Hogg Foundation and St. Luke's Join Forces to Fund Children's Mental Health Training for Houston Adults

The Hogg Foundation for Mental Health and St. Luke's Episcopal Health Charities together are funding four children's mental health training programs for adults who work with children and youth in the Houston area but aren't mental health professionals.

The Ima Hogg Community Education Grants will fund training for people who work with hundreds of children and youth of all ages, including those who live in Houston's neediest neighborhoods. The training will enable participants to recognize the signs of mental illness in children, respond appropriately and help families locate services in the community.

The grants are in honor of Miss Ima Hogg, a beloved and influential Houston philanthropist who supported mental health, music and the arts, education and other causes in Houston and across Texas. In 1963 she directed the foundation to periodically fund children's mental health training for adults in Houston and Harris County.

The recipients and their training programs:

Boys and Girls Country of Houston, Inc., a residential home for children ages 5 to 18, received a $12,671 grant from the Hogg Foundation to train the home's staff on different kinds of mental illness and how to recognize them, psychotropic medications and how they affect children, and tools and strategies to help children achieve wellness and success. The home also will conduct sessions for its young residents on mental health and wellness.

Catholic Charities of the Archdiocese of Galveston Houston will provide positive youth development training to 68 staff who work with children at St. Michael's Home for Children, which has three locations to provide shelter for undocumented children who have been detained by federal immigration officials in Harris County. Thirty-five percent of the 347 children who lived at the center in 2010 had a diagnosed mental illness. The training funded by a $5,000 grant from the Hogg Foundation will help staff recognize the signs and understand the causes of mental illness in children.

NAMI Metropolitan Houston and NAMI West Houston will create a national demonstration project to train more than 300 school professionals and parents on how to work together to identify the warning signs of mental illness in children and adolescents, and where to seek treatment in the community. The "Parents and Teachers as Allies" children's mental health training program has never been offered in the Houston area. The program is being funded with a $5,000 grant from St. Luke's.

Texas Association for Infant Mental Health (TAIMH) will provide 24 hours of training in infant and child development and behavior to 60 child care workers in centers that primarily serve children of low-income families. TAIMH also will train 30 employees and biological and foster parents in Harris County's Child Protective Services and Infant Toddler Court to contribute to their knowledge of babies' developmental needs.
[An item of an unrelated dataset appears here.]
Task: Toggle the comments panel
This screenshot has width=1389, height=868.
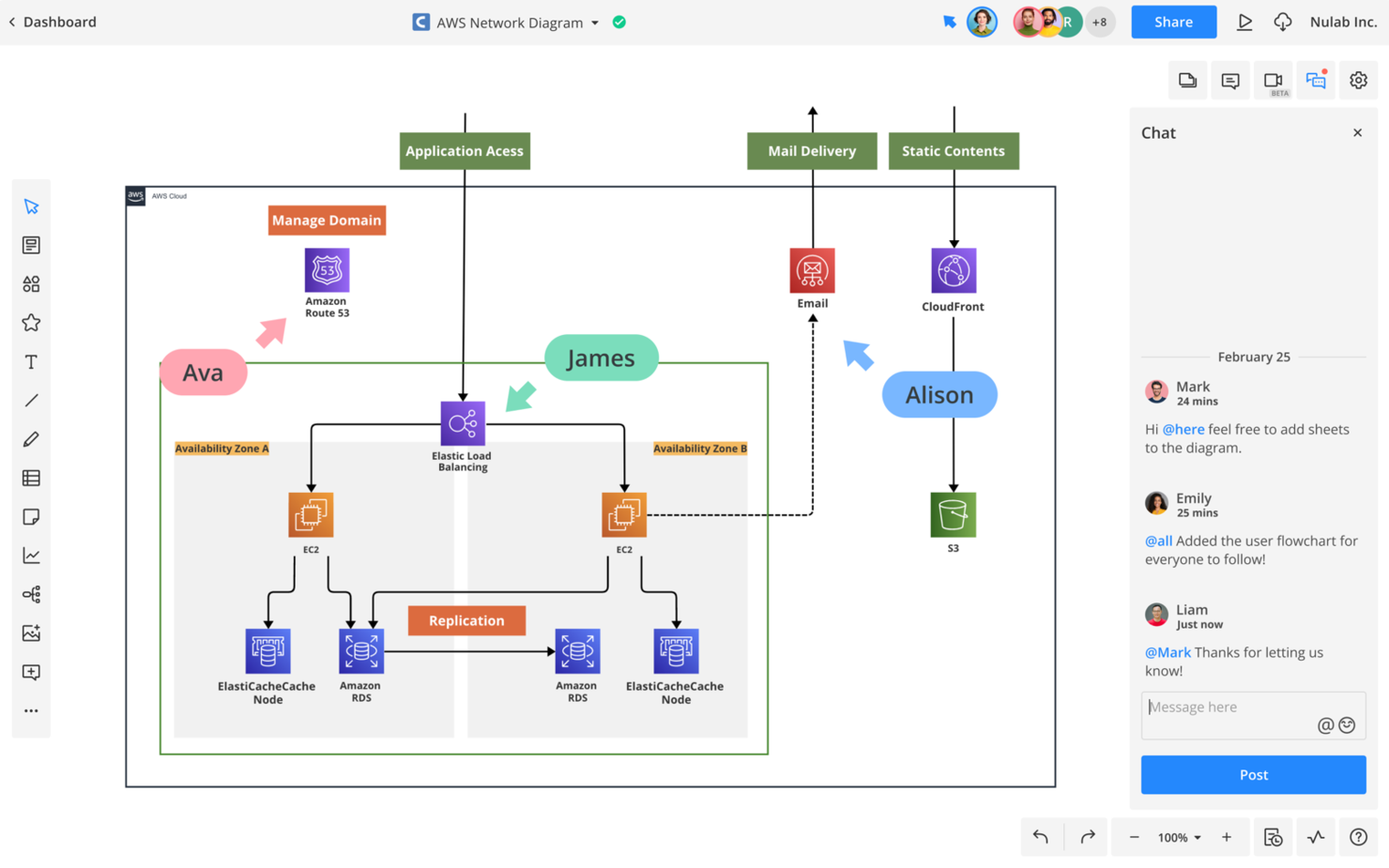Action: click(x=1230, y=81)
TAIMH will provide the training with a $39,411 grant from the Hogg Foundation, while the Houston nonprofit Collaborative for Children will identify child care centers and make arrangements for the training classes.

The Hogg Foundation was created in 1940 by the children of former Texas Governor James S. Hogg, and is part of the Division of Diversity and Community Engagement at The University of Texas at Austin. The foundation advances recovery and wellness in Texas by funding mental health services, policy analysis, research and public education.

Through research-informed grantmaking to Texas nonprofits, St. Luke's Episcopal Health Charities, a separate component of St. Luke's Episcopal Health System, improves community health and reduces health disparities. The Center for Community-Based Research is dedicated to community-based participatory research practices that foster informed action, collaboration and empowerment for the medically underserved and other vulnerable populations.